TASK BRIEF
Check every line of the entries below for "legend", and copy the lines that have it.

----- DATA PROVIDED

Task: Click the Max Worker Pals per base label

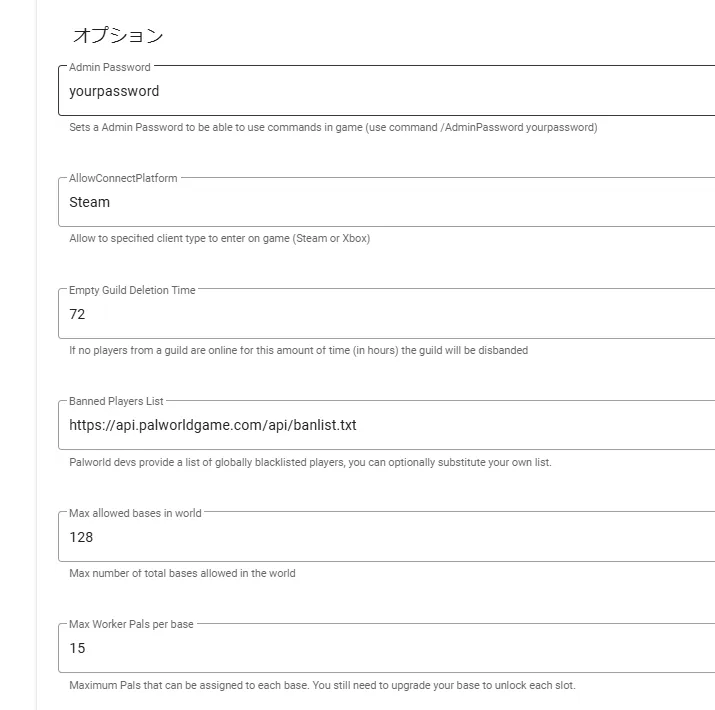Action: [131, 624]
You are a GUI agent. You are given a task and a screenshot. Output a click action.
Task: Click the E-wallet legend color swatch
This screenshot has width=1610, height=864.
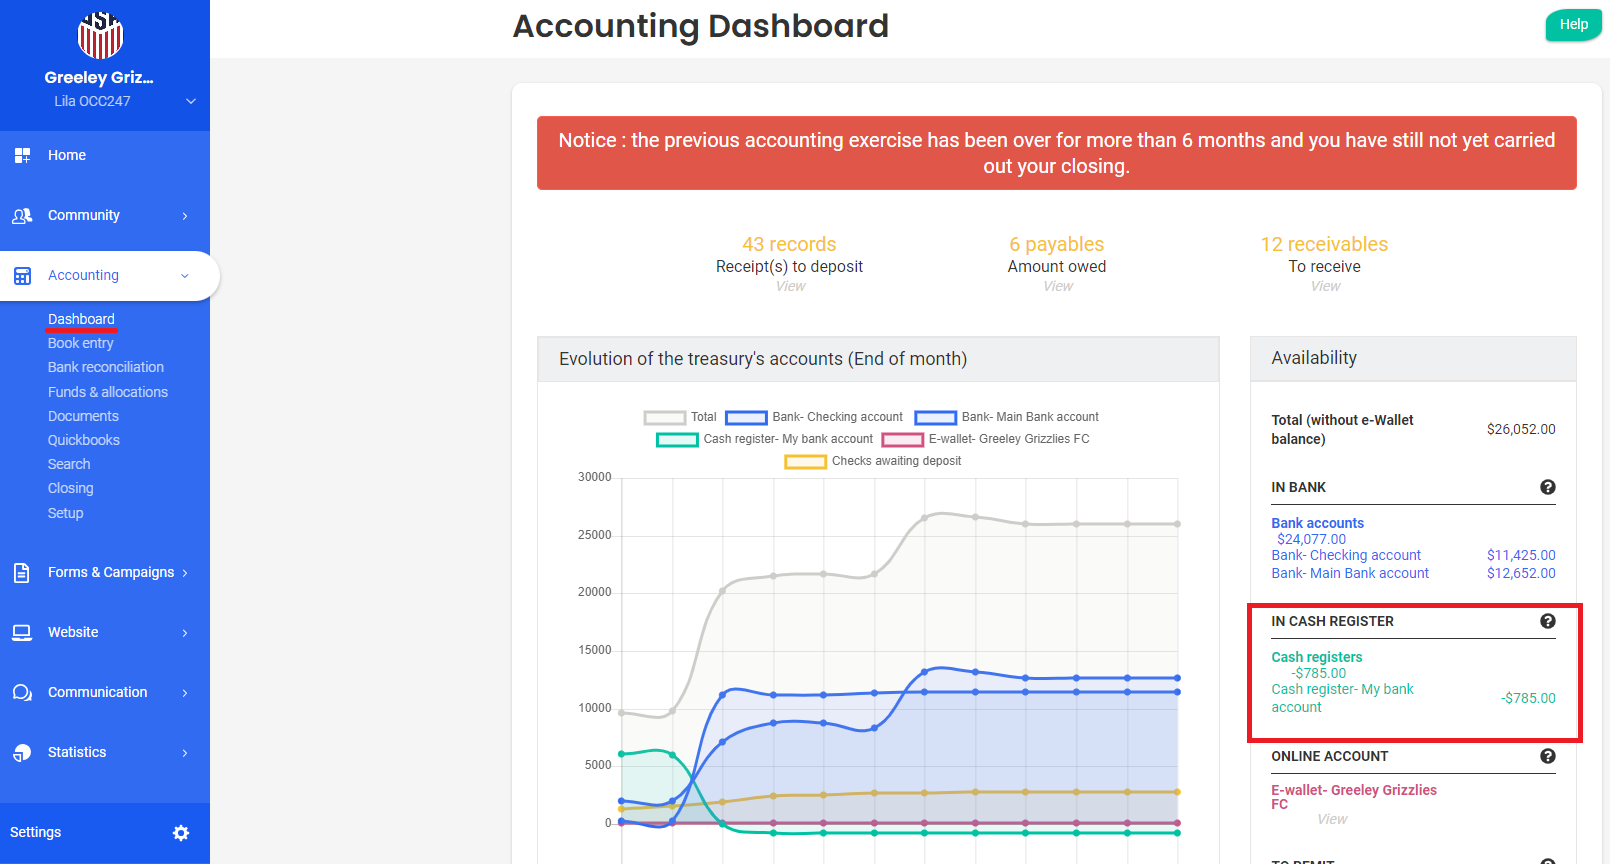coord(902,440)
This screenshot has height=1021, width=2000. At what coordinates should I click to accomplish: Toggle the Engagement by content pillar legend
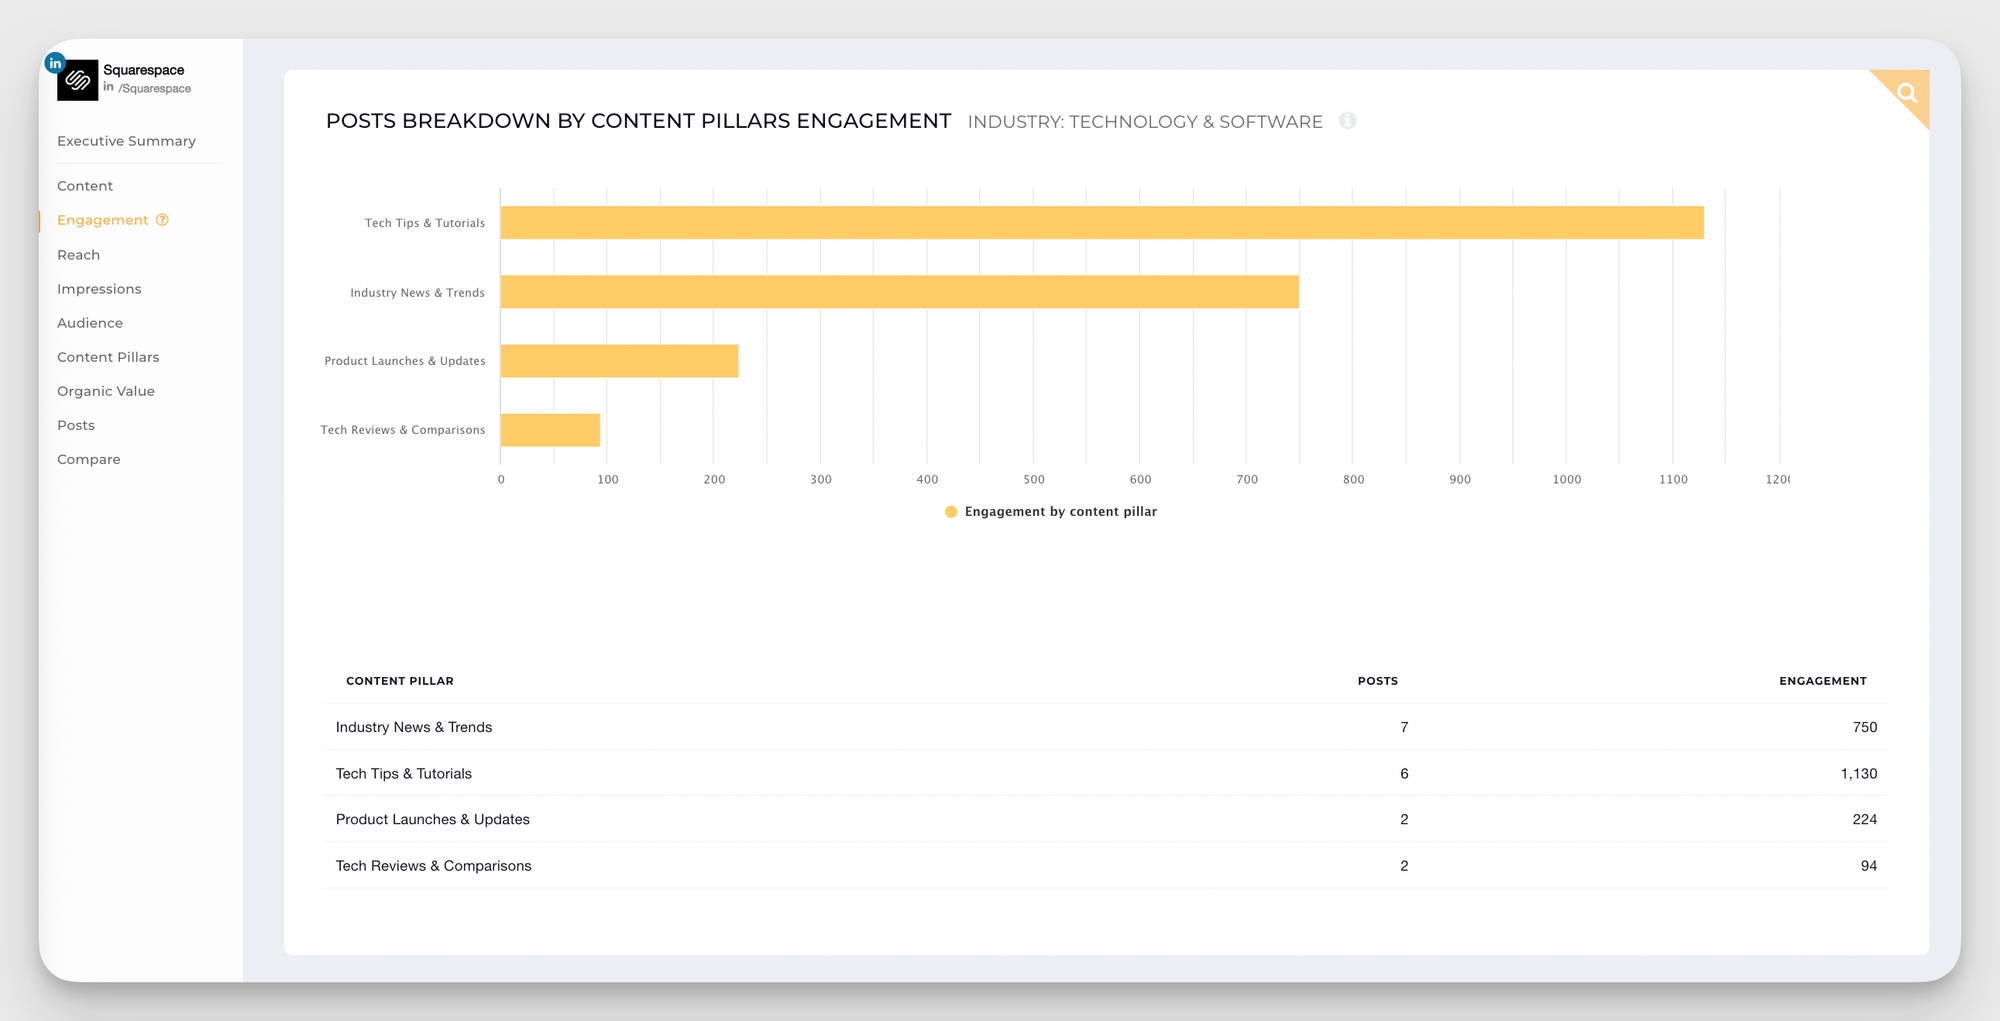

----------

RESULT OF THIS TASK
Task: Click the E-wallet legend color swatch
This screenshot has height=1021, width=2000. At what coordinates should I click to accomplish: Toggle the Engagement by content pillar legend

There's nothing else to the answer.